In 1891 the American Missionary Association reported 8 schools of the higher and secondary type, 4 seminaries for the mountain whites in North Carolina, Kentucky, and Tennessee, 2 for Indians in Nebraska, and 93 other normal, industrial, graded, and primary schools. Its church work is almost entirely confined to the very poor among the Indians, and the lowland colored people of the South, with a growing interest for the people of the Southern mountains. Altogether there are 106 schools, with 15,252 pupils, and 242 churches, with 708 missionaries and 12,905 church members, the majority in the South. A bureau of woman's work

is connected with the association.

THE FREEDMAN'S AID SOCIETY OF THE METHODIST EPISCOPAL CHURCH.

The first report of this society furnishes a complete account of its organization in 1866, the reasons for it, and its preliminary operations until May, 1868. It was established in response to a call, dated March 8, 1866, and signed by Bishop D. W. Clark, representing the board of bishops of the Methodist Episcopal Church. During the progress of the civil war the original work for the Freedmen in the North was carried on by a variety of Freedman's aid associations formed in Boston, New York, Philadelphia, Cincinnati, and Chicago during the years 1862–63. The first call was for the relief of the physical condition of the "contrabands," and it has already been related how this aid was dispensed largely through the agency of the Union Army, while supplies and money were forthcoming from these and private agencies. In 1864 the general conference of the Methodist Episcopal Church indorsed these additional methods of charitable aid. But as early as 1862-63 the call was made for additional effort in behalf of the mental and moral elevation of these people. Teachers were sent to the seaboard in 1862 and to the valley of the Mississippi in 1863. The physical needs of the Freedmen were so well supplied by the arrangements for their self-support on the vacated lands and in the Army, as soldiers and laborers, that after 1863 the chief need of assistance was for the maintenance of schools and teachers.

Excerpt from a data file:

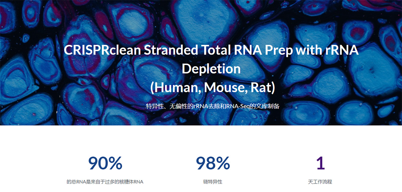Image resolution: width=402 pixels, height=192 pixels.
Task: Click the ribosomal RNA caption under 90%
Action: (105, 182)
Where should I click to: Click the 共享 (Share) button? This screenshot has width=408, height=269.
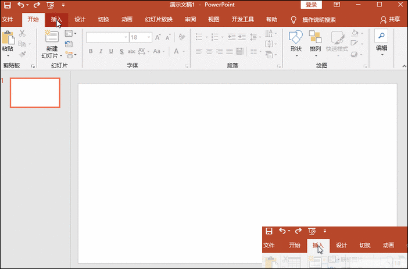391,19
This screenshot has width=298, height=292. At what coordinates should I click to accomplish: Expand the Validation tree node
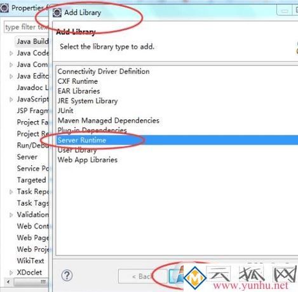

GOAL 1: Render every line of the data file records as a numbered list, skipping blank lines and leaving the pictures out of the answer.
GOAL 2: Write the next part of the passage on freedmen's aid work, picking up after its final sentence.
The records have no connection to the text.

TASK RESPONSE 1:
1. Image resolution: width=402 pixels, height=192 pixels.
2. Task: Click the ribosomal RNA caption under 90%
3. Action: (105, 182)
4. Where should I click to: Click the 共享 (Share) button? This screenshot has width=408, height=269.
5. 391,19
6. This screenshot has width=298, height=292. At what coordinates should I click to accomplish: Expand the Validation tree node

TASK RESPONSE 2:
The beginning of this great work seemed at first to be an open door of invitation by Divine Providence for the long-desired and prayed-for, but slow in coming, union of the different divisions of the Protestant Church in some one grand and voluntary enterprise for the uplift of humanity. But it was soon found that here the churches were the first to break the bond. It was decided that the educational workers among the negroes should be members of the churches of the evangelical type of creed. This, of course, would leave outside the large majority of the American people whose "good will to man" was manifested by undenominational and practical labors and sacrifices, rather than through the regular channels of church work. First of all, the Friends, then the United Presbyterian Church, in 1863, inaugurated special denominational work among the freedmen. Later followed another division of the Presbyterian, and the United Brethren, and one type of the Baptists. In 1864 a committee was chosen by the old-school Presbyterian Church (North) for the subsidizing of a proper missionary work.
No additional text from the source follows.